Adaptive Image Sharpening Method Using Edge Sharpness

Akira INOUE  Johji TAJIMA  

Publication
IEICE TRANSACTIONS on Information and Systems   Vol.E76-D   No.10   pp.1174-1180
Publication Date: 1993/10/25
Online ISSN: 
DOI: 
Print ISSN: 0916-8532
Type of Manuscript: Special Section PAPER (Special Section on Machine Vision Applications)
Category: 
Keyword: 
image processing,  image sharpening,  image quality,  sharpness evaluation,  

Full Text: PDF(796.1KB)>>
Buy this Article




Summary: 
This paper proposes a new method for automatic improvement in image quality through adjusting the image sharpness. This method does not need prior knowledge about image blur. To improve image quality, the sharpness must be adjusted to an optimal value. This paper shows a new method to evaluate sharpness without MTF. It is considered that the human visual system judges image sharpness mainly based upon edge area features. Therefore, attention is paid to the high spatial frequency components in the edge area. The value is defined by the average intensity of the high spatial fequency components in the edge area. This is called the image edge sharpness" value. Using several images, edge sharpness values are compared with experimental results for subjective sharpness. According to the experiments, the calculated edge sharpness values show a good linear relation with subjective sharpness. Subjective image sharpness does not have a monotonic relation with subjective image quality. If the edge sharpness value is in a particular range, the image quality is judged to be good.
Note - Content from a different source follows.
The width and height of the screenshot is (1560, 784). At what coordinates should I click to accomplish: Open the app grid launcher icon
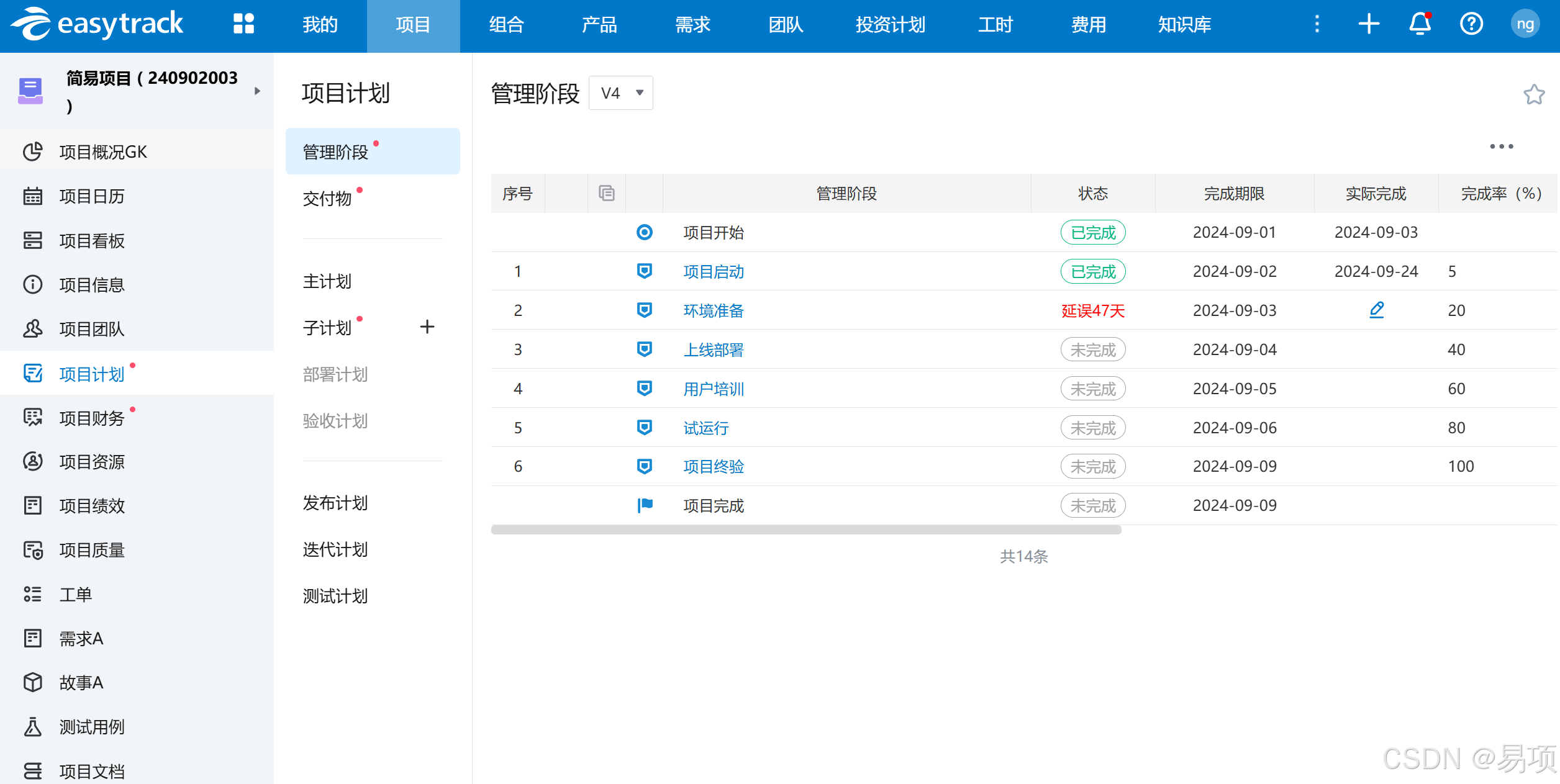tap(243, 24)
According to the subjective experiments, an optimal edge sharpness value for image quality was obtained. This paper also shows an algorithm to alter an image into one which has another edge sharpness value. By altering the image, which achieves optimal edge sharpness using this algorithm, image sharpness can be optimally adjusted automatically. This new image improving method was applied to several images obtained by scanning photographs. The experimental results were quite good.